В штаб военного губернатора Черноморской области генерала Лукомского пришла женщина, скромно одетая, с маленьким сыном. Она пришла, чтобы записаться на эвакуацию. Ожидающих приема было много. В это время в штаб прибыл генерал Шиллинг, бывший начальник Одесской области. Генерал Лукомский принял его, а ожидающим приема было объявлено, что прием их откладывается на следующий день. Тем не менее эта женщина обратилась с просьбой к адъютанту, поручику Котягину{196}: «Не могу ли я просить генерала принять меня после генерала Шиллинга? Я готова ждать». И тут же спросила меня (запись поручика Котягина)\ какого я полка?

Когда я ей ответил, что Марковского, она сказала:

– Я – вдова вашего Шефа, генерала Маркова, – и, указывая на своего мальчика, спросила: – Не узнаете?

Я не понял вопроса, несколько смутился и растерялся. Она, взяв мальчика за плечо и, указывая на его пальтишко, объяснила:

– Разве не узнаете на сыне Сергея Леонидовича его знаменитой куртки? Я не имела возможности купить материал на пальто сыну, и пришлось перешить ему куртку мужа.

Говорила она что-то о папахе, но у меня как-то в памяти не удержалось. Какая судьба постигла «белую папаху», не помню».

Для каждого марковца, и первопоходника в особенности, этот эпизод с «серой курткой» и «белой папахой» – целая глава о незабвенном Шефе. Просьба вдовы генерала Маркова была, конечно, удовлетворена, и семья эвакуировалась за границу.

Настроение в Новороссийске тревожное: кругом в горах крупные шайки «зеленых», производящие налеты на город, на железнодорожную станцию, забирающие все им нужное даже у раненых и больных, не щадя их. Нередки случаи самоубийств не желавших попасть в руки «зеленых». Обеспечивал город лишь Сибирский батальон{197} в 400–500 штыков. В районе цементного завода стоял еще батальон английской пехоты, но он охранял склады с военным имуществом, привезенным для армии, и в охрану города не вмешивался.

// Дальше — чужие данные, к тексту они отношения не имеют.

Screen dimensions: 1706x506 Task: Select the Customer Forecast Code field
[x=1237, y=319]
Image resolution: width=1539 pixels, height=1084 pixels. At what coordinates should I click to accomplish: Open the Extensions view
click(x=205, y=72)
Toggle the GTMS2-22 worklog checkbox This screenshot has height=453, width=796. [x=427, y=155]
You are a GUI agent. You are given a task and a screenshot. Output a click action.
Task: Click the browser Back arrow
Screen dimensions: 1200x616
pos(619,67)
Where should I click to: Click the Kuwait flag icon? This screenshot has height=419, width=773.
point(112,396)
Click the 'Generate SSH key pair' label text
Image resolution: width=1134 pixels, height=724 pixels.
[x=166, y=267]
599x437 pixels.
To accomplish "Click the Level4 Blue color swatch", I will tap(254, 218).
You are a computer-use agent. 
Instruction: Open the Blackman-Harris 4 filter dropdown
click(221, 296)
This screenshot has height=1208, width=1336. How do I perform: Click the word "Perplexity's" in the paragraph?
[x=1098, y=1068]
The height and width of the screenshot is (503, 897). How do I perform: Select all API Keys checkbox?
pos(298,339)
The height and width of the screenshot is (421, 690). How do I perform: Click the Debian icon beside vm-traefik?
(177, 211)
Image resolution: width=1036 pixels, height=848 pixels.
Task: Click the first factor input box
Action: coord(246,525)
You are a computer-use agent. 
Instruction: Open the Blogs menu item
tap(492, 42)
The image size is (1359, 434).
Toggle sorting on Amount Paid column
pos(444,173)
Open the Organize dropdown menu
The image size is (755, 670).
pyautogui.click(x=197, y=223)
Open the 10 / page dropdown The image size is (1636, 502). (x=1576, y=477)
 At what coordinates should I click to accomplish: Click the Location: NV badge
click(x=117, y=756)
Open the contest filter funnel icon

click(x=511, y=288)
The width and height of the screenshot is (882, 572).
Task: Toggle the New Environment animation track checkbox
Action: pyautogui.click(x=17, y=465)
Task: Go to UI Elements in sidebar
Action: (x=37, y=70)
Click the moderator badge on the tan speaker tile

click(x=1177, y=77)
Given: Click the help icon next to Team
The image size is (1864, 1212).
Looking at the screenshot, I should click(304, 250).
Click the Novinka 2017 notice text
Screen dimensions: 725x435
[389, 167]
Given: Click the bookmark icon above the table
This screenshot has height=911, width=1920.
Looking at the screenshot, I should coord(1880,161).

«Зеленые», непрерывно увеличивавшиеся в числе, учащали свои налеты, и, чтобы обеспечить порядок в городе, 29 февраля прибыли марковцы. Эшелон с ними, пройдя туннель, стал спускаться к Новороссийску. Дул сильный норд-ост. Как ни хотелось всем посмотреть на новые для них места, пришлось не открывать ни дверей, ни окон вагонов. Свист, шипение тормозов, рев ветра. Когда выходили из вагонов, ветер валил с ног.

Полк расположился в казармах в северо-западной части города, и сразу же от него пошли дозоры, а один батальон в 120 штыков отправился вдогонку за «зелеными», только что захватившими радиоприемник технической части Ставки, и отбил его. В течение нескольких дней стягивались в Новороссийск батареи, обозы и команды. У ст. Тоннельной одна из колонн подверглась обстрелу «зеленых»; батарее пришлось открыть огонь.